DNS at IETF 118

The IETF met in Prague in the first week of November 2023, and, as usual there was a flurry of activity in the DNS-related Working groups. Here’s a roundup of those DNS topics I found to be of interest at that meeting.

Re-thinking the DNS

Prior to IETF meetings there is an opportunity for informal discussions, under the label of a “hackathon”. The topic in the DNS was to reconsider the DNS. A major constraint in any such discussion is that the installed base of the DNS is highly resistant to many forms of change. The name space definition and the data model of the DNS are fixed, as is the model of collection of delegated authorities assembled in a hierarchical manner. With so much that must be retained, such conversations about a “new” DNS quickly turn to discussions about incremental evolution that preserve backward compatibility.

There are a couple of areas of useful consideration. One is the way that DNS uses the underlying transport layer, and its model of a preference for using UDP for queries and responses and the visible trend to placing more information into DNS responses. The work on DNS over HTTP (DoH) opens up some interesting conversations about using a reliable, authenticated and encrypted streaming transport by default, and also opens up a conversation about push vs pull as a model of information delivery. However, this year’s hackathon headed in a different direction, namely the delegation record in the DNS.

Confusion over the NS record has been a significant issue for the DNS over its entire lifespan. It’s a piece of data that is held in both the child and parent zones, yet, confusingly, it’s the child that is authoritative for this data, while logically in terms of the DNS nameserver discovery process it’s the parent’s copy of this data that that is used to guide the name resolution process. So the thought process is to consider what a compound delegation record might look like. These days such a record may refer to multiple zone hosting providers, it may allow for suggested query transports in a similar manner to the SVCB record, it would likely be authoritative at the parent, and not be part of the child zone (similar to the existing DS record).

It’s an interesting area of thought for the DNS as it applies the same consideration that the DNS is a provisioning protocol for accessing named applications and services to the DNS query resolution protocol itself in term of querying the nameservers for a zone.

The hackathon report at the DNSOP Working Group meeting made mention of a new DELEG record that was able to carry this revised form of delegation in the DNS, but the report was also quick to note that further consideration of this idea would probably move further along in the coming months, and what might emerge as a proposal may not necessarily include a DELEG resource record per se.
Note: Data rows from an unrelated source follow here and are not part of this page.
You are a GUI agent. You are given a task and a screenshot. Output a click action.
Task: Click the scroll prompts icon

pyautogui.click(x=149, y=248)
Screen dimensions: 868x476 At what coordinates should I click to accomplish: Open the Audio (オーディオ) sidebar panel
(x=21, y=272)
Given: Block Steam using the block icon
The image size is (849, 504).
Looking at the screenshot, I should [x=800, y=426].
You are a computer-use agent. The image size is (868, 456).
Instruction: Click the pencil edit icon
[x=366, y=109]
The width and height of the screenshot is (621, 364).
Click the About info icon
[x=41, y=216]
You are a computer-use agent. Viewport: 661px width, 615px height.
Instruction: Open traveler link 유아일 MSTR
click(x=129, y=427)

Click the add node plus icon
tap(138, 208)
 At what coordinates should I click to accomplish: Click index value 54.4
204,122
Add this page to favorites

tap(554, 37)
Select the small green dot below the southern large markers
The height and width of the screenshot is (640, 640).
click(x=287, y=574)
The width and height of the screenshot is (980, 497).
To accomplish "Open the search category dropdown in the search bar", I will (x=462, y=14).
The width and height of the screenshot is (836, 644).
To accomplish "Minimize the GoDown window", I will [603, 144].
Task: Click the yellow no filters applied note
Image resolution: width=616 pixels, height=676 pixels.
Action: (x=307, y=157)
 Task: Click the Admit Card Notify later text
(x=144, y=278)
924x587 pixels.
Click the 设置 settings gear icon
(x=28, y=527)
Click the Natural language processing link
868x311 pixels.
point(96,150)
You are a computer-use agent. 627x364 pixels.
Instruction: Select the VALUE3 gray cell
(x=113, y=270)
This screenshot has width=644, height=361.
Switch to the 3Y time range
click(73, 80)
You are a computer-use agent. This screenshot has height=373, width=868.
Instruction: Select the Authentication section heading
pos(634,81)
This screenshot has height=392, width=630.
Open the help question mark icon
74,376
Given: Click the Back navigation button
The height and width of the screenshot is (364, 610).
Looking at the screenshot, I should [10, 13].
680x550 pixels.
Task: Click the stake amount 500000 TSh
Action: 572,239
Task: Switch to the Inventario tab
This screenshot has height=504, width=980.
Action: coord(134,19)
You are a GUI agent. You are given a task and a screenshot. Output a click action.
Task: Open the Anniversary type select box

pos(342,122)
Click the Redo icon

The report noted that the administrative structure of the upper layers of the DNS hierarchy, with shared registry operators, multiple registrars, and a collection of zone publishers has as much influence on the evolution of DNS design as the technical issues of efficiency of name resolution within the DNS protocol. I suspect that admitting this new reality of the administrative complexity of these outsourcing relationships is a major concession within many hard-core DNS circles!

Domain Control Validation

The DNS is used for many things beside the simple translation of a DNS name to an IP address. Some services want to know if the party that is requesting a service for a domain name is the real controller of that name, and the most common way of doing this is to ask the requestor to place a token into the domain name to demonstrate that level of control. It seems to have become a bit of a mess!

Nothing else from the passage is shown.